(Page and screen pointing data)
* begin *
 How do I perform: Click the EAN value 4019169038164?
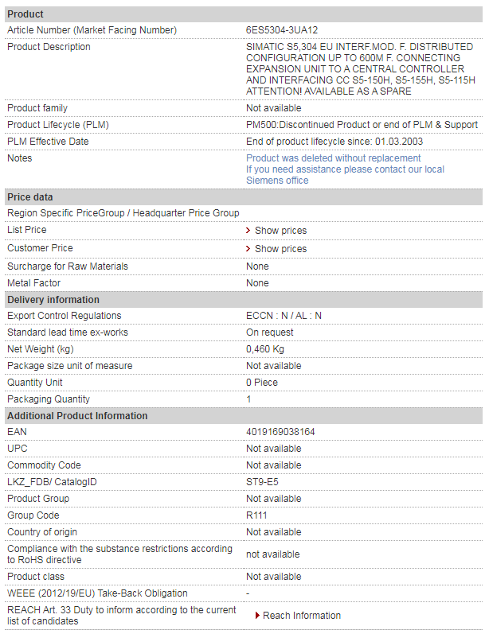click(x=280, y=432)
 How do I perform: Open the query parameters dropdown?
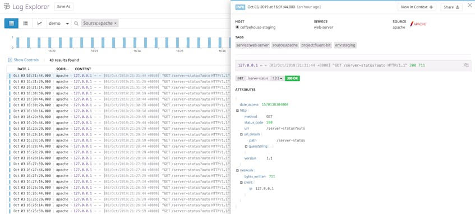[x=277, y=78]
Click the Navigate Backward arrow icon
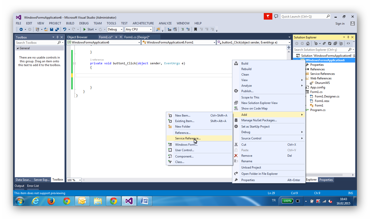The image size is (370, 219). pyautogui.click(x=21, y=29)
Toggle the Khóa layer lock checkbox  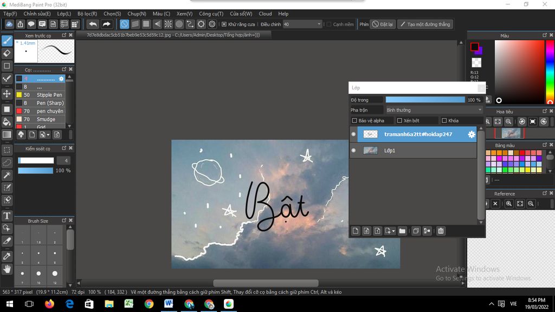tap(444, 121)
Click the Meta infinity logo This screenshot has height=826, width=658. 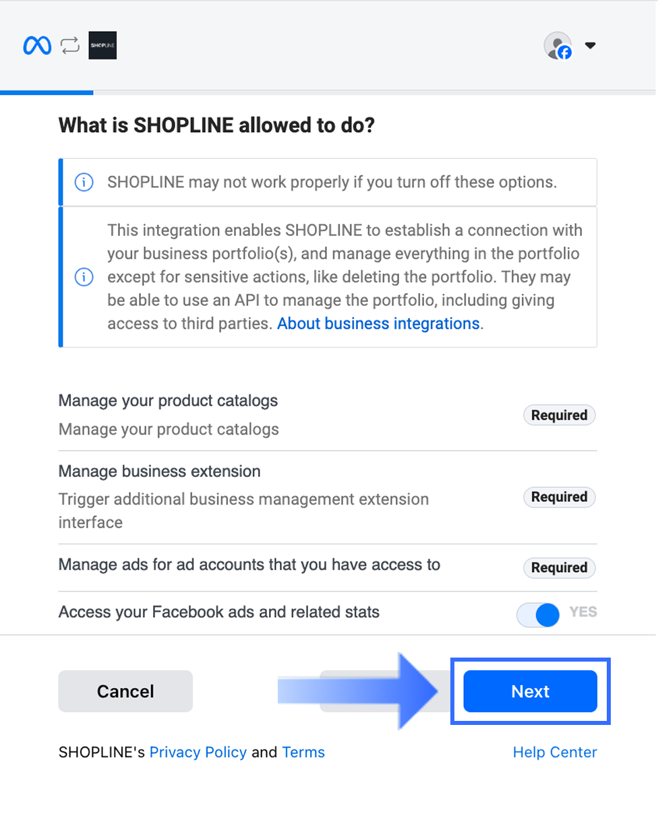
* end *
• Problem description
Count the lines in the records above that contain the string "perform", with case counting, and reply with the number alone.

• Written reply
2